Creating a Structure for Expectations and Decision-making
Now, while you might celebrate diversity and accept different viewpoints, you still need to make decisions at the end of the day. As your team grows and gets larger, you need to have a clear structure in place, both for what is expected of each contributor and on the structure of how you make decisions for expectations if you have certain deadlines or objectives that need to be met.
Having those laid out in a clear plan so that everybody understands how they fit into that is going to help you succeed.
For a small team, quite often, making those decisions comes easy and you find a natural fit with who’s working on what. As that team grows, You might need to come together to share ideas and vote on the direction that you want to go on.
One thing that I’ve found is very important is making sure that everyone has the freedom to express their views. But then ultimately, come together and accept whatever decision you collectively make.
It’s important not to be tied to your own personal ideas so that you’re flexible to change and adapt to the new information that you get. You want an environment where you can make a quick decision, go out, test something. And if you fail, it’s okay. It’s not personal. You use that information to adapt a new approach.
When you’re making decisions, it’s important to have the psychological safety that everyone feels so that they can open up and share because of that creativity and vulnerability. That’s where new ideas emerge from new perspectives that might pave the way for something going forward.
But with part of that, you should have the expectation that you’re going to fail and that’s okay. It’s important to set that tone so people really understand that so that they can open up and add the most creativity to the business direction.
Have a Mechanism for Team Bonding
Part of people feeling safe is feeling like there’s a sense of camaraderie. I can’t underscore how important this is.
Make sure that whatever team you have set aside some time for deliberate team bonding means that you’re going to have fun together and incorporate some element of play.
Sometimes when you’re starting off with team bonding, you can start off with light, fun questions about what people like and what their passions are or hobbies are outside of work.
You can play games like charades or something else that’s silly and interesting, but gives you something common that you share.
As team bonding goes deeper, you can engage in things like personality tests, where you learn a little bit about each other to help everyone understand where everyone is coming from.
Even further down the rabbit hole, you can have your team build a life map of where they sit the life going and what their dreams are and share that with the group.
Typically, that’s not something you can start with, but it’s a very powerful exercise for a team. That’s gotten to know each other to really see what each other’s hopes and dreams are.
Before, when I said no, everybody’s why, that life map can be a clear guide to the why that people are trying to unfold in their lives, who they’re trying to become, what they want to experience and who they are as a person.
Conclusion
So there you go.
There are four clear components to developing a strong team. One, if you have a clear, shared vision and your strengths and a diverse group, you’re going to be making much better decisions.

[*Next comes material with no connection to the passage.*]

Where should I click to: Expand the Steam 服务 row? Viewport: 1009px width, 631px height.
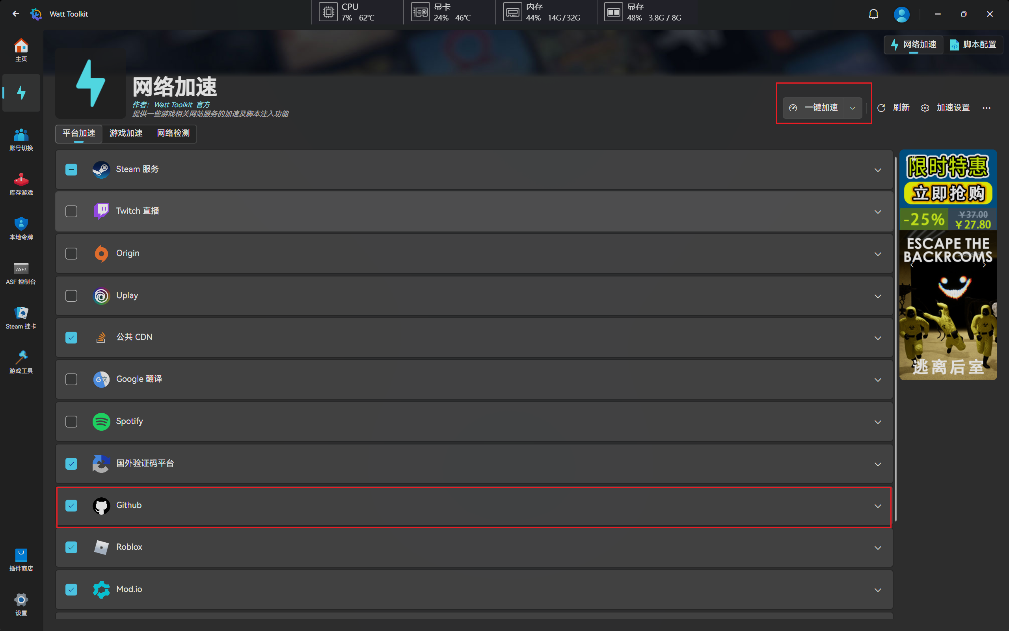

If you have a structure for that, decision-making, then you’ll be able to do that more effectively. And people’s egos won’t get hurt when their idea fails or is discarded.
And as you have a mechanism for team bonding and you trust each other, even more, people will open up and be more vulnerable because they know that they can risk something without being punished for failing when they try.
But most of all, whatever you do, keep your business fun. Cheer life, after all. You don’t have to run a business just to get a paycheck; make it something that has to come alive and is enjoyable.
Not only will you want to show up to work, but you also will have more creativity and much better ideas when you’re having fun.